◆ **To be done**
Please write out again the part of the data that opens with the line containing "The height and width of the screenshot is (1230, 1932)." and closes with the line containing "point(31,182)", both lines included, and shift every coordinate in the answers by adding -146 to each number.

◆ **Dataset excerpts**
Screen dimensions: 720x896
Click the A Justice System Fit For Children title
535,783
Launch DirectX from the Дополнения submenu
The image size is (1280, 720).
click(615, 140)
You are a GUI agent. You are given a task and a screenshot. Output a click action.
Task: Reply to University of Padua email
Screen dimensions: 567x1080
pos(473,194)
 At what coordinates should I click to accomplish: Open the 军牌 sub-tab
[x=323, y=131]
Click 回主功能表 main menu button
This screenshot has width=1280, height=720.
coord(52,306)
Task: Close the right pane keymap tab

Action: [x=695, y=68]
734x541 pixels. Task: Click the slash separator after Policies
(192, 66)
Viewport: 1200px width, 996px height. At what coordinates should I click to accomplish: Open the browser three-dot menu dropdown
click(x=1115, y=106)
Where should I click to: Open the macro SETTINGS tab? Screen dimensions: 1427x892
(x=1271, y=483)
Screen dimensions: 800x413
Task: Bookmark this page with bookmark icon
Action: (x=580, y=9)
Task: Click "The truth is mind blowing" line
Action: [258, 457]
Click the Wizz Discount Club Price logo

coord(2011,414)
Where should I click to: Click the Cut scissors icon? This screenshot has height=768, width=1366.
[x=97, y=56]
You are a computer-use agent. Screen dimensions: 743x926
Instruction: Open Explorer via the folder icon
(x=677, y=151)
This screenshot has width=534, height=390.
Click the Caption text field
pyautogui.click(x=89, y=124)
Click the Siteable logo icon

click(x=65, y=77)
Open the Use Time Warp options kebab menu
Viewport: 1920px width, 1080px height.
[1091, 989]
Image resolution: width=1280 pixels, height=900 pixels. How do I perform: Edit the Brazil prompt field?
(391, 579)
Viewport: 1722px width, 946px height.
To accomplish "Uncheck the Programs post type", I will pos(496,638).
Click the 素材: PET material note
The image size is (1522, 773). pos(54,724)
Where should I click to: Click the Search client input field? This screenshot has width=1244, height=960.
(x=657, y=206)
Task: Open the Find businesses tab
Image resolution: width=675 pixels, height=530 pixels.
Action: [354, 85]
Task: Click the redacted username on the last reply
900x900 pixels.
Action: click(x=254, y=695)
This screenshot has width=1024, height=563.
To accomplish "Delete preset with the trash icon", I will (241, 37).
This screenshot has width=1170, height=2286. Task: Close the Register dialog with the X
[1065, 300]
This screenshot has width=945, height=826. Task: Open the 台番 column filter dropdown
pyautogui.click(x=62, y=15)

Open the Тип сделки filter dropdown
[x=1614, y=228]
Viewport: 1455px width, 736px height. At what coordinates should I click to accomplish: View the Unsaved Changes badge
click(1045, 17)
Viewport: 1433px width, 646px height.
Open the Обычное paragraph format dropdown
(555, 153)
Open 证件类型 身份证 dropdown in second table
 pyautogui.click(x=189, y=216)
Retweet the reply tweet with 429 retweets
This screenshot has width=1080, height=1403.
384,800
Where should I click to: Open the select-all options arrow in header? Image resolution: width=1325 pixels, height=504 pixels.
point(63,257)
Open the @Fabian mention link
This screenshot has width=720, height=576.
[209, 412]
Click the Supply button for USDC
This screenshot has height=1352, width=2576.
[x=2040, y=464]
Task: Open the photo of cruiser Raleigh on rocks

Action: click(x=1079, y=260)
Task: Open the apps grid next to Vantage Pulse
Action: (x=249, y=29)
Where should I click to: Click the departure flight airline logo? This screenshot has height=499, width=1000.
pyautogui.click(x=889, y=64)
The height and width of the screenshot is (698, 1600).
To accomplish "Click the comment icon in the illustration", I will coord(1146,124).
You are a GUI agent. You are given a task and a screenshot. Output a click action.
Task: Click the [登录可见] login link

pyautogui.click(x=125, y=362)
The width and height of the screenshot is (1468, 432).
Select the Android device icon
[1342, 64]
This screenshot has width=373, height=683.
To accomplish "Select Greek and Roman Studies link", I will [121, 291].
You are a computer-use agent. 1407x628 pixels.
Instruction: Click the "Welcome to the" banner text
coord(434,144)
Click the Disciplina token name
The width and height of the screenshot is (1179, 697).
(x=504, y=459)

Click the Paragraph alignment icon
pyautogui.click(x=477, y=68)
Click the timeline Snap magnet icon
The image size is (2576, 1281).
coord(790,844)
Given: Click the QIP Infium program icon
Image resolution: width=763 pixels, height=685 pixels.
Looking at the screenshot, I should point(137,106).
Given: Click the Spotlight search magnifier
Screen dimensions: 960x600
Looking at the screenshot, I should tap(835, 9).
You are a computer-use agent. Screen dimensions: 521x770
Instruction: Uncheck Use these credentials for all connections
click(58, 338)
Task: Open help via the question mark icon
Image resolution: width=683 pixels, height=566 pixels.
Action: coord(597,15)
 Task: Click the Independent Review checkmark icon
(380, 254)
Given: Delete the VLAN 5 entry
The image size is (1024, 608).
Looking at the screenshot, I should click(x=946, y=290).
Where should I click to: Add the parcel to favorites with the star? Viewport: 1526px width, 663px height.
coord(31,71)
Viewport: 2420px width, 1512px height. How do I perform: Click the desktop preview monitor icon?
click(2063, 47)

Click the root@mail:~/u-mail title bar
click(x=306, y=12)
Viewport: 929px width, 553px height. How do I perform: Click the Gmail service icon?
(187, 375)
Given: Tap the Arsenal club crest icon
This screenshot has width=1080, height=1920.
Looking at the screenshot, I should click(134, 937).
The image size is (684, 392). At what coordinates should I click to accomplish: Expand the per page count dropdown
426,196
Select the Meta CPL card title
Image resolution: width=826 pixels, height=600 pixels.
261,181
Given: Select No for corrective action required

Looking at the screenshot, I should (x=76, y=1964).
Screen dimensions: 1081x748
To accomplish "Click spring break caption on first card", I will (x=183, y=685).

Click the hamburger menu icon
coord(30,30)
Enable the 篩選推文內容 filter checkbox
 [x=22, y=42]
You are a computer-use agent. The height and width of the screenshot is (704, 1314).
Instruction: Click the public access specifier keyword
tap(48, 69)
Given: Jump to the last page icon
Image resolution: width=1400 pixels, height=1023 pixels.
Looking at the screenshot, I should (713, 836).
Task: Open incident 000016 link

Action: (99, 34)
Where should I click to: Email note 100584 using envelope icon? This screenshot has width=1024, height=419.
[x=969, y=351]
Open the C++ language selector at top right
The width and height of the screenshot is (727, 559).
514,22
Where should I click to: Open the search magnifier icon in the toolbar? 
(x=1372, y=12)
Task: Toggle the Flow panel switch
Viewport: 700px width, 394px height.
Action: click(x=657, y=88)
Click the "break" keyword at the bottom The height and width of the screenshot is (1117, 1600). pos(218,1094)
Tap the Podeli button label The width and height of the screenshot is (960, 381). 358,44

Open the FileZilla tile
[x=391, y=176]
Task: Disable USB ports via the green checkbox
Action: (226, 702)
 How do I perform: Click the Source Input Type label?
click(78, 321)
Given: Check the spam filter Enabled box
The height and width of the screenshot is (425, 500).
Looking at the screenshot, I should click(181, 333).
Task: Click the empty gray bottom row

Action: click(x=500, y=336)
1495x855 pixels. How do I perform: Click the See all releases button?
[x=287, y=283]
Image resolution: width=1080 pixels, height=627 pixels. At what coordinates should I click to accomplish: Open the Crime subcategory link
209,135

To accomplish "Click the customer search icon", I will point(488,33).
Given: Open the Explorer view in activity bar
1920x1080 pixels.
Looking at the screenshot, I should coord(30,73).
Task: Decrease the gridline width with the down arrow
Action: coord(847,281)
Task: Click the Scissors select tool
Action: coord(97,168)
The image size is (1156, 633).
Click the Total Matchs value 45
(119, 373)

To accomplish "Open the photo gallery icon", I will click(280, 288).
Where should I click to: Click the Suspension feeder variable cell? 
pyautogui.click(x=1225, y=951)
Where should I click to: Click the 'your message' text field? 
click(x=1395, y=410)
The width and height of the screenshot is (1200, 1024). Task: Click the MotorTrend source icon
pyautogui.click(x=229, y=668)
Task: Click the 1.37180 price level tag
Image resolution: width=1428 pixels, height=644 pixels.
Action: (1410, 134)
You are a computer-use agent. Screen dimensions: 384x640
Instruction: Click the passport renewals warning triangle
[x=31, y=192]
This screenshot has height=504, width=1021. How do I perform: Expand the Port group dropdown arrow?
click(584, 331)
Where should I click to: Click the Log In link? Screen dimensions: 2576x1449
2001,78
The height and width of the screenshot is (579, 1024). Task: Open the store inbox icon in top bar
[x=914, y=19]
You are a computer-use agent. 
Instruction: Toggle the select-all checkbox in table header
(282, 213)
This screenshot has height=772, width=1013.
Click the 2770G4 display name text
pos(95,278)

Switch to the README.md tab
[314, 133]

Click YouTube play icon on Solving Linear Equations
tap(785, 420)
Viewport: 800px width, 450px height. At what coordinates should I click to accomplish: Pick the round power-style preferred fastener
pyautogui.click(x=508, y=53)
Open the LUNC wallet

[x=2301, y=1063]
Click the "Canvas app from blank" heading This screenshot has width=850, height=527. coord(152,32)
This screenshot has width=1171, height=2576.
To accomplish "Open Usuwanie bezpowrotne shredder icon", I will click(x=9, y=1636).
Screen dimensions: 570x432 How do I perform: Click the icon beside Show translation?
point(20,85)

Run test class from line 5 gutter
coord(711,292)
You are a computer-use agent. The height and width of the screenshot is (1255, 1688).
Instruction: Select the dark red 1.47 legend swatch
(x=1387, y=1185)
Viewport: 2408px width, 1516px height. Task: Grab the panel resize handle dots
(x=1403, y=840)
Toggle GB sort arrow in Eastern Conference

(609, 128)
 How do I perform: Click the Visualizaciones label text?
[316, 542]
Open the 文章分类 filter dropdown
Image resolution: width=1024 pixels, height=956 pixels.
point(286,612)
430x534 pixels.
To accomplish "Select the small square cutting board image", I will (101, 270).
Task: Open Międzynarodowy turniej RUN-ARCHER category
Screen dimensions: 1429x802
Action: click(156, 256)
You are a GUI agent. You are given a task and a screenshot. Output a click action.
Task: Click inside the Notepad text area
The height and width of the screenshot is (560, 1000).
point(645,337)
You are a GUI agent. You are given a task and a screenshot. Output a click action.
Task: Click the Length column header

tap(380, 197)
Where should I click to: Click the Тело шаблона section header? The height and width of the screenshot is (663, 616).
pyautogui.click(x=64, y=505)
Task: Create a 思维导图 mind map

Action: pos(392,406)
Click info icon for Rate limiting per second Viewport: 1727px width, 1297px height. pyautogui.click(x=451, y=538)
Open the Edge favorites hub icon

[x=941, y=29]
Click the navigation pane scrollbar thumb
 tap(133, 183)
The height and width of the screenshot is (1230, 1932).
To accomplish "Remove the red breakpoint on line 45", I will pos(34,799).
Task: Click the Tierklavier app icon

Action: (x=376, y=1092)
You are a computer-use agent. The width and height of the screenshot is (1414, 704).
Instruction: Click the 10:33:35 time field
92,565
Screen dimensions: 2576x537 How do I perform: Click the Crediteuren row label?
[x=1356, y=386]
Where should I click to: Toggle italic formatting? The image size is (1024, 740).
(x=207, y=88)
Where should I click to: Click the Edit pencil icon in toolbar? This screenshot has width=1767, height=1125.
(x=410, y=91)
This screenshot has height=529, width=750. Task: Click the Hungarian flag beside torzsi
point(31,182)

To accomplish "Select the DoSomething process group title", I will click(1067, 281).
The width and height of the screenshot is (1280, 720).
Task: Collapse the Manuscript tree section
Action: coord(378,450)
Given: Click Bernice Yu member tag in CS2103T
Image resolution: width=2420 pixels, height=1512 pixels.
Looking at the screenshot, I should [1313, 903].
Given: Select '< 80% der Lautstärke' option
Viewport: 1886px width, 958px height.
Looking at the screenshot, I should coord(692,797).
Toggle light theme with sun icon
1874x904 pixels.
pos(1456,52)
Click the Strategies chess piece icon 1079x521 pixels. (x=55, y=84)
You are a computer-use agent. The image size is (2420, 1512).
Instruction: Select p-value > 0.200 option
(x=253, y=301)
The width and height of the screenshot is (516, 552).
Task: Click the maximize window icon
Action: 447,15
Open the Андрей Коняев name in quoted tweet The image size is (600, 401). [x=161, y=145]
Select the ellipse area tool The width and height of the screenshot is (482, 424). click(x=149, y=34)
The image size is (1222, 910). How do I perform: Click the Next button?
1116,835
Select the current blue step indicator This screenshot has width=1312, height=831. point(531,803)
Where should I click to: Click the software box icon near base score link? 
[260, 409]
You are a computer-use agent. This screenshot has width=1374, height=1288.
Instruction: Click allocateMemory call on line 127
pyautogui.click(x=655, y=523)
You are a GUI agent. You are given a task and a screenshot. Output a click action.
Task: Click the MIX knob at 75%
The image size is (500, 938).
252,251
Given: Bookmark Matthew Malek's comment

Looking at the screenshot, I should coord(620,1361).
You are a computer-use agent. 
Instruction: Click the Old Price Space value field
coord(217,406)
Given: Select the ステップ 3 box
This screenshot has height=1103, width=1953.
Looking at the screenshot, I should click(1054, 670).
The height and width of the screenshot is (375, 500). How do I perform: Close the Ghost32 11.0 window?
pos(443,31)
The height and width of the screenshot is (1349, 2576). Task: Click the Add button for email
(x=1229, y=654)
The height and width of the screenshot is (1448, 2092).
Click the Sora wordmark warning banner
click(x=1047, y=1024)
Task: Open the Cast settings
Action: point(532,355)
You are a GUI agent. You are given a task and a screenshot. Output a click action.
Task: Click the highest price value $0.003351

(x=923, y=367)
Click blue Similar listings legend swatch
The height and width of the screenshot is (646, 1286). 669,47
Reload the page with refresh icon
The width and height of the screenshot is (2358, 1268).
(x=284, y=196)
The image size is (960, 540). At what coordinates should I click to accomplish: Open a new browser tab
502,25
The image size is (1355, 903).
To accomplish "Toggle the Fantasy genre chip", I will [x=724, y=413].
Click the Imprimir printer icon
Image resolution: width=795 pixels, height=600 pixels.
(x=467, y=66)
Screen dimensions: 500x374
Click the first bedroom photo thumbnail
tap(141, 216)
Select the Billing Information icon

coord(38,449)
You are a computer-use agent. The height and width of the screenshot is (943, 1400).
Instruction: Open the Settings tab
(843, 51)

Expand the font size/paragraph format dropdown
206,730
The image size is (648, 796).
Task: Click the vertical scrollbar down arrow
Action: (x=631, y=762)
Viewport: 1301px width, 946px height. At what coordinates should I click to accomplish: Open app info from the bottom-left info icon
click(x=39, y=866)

◆ **Solution to the problem**
The height and width of the screenshot is (1230, 1932).
To accomplish "Remove the red breakpoint on line 45", I will pos(-112,653).
Task: Click the Tierklavier app icon

Action: (x=230, y=946)
You are a computer-use agent. The width and height of the screenshot is (1414, 704).
Instruction: Click the 10:33:35 time field
-54,419
Screen dimensions: 2576x537 How do I perform: Click the Crediteuren row label?
[x=1210, y=240]
Where should I click to: Toggle italic formatting? The image size is (1024, 740).
(x=61, y=-58)
Where should I click to: Click the Edit pencil icon in toolbar? This screenshot has width=1767, height=1125.
(x=264, y=-55)
This screenshot has height=529, width=750. Task: Click the Hungarian flag beside torzsi
point(-115,36)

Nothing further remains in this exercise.